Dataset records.
::::::::
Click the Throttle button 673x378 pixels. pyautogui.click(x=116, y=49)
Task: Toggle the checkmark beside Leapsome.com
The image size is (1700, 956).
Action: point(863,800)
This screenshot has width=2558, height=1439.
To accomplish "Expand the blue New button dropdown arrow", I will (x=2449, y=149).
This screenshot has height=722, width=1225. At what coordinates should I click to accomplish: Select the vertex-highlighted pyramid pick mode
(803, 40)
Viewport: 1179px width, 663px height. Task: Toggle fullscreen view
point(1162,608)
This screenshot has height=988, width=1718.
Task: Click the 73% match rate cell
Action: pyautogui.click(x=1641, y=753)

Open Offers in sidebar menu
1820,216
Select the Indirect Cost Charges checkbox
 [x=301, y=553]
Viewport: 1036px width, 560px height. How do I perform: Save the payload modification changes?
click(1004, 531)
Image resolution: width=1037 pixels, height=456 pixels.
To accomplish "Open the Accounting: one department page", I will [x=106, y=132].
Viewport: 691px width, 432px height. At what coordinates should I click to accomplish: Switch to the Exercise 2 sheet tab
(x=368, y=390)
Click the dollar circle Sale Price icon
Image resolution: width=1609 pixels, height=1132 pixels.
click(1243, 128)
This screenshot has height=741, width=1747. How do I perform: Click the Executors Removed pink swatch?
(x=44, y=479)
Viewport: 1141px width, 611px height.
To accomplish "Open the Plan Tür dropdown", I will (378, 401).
::::::::
Problem to work on.
Beginning with the line that has "Viewport: 1141px width, 611px height.", set down every line of the entries above through the final one, unchanged.

Expected answer.
Viewport: 1141px width, 611px height.
To accomplish "Open the Plan Tür dropdown", I will (378, 401).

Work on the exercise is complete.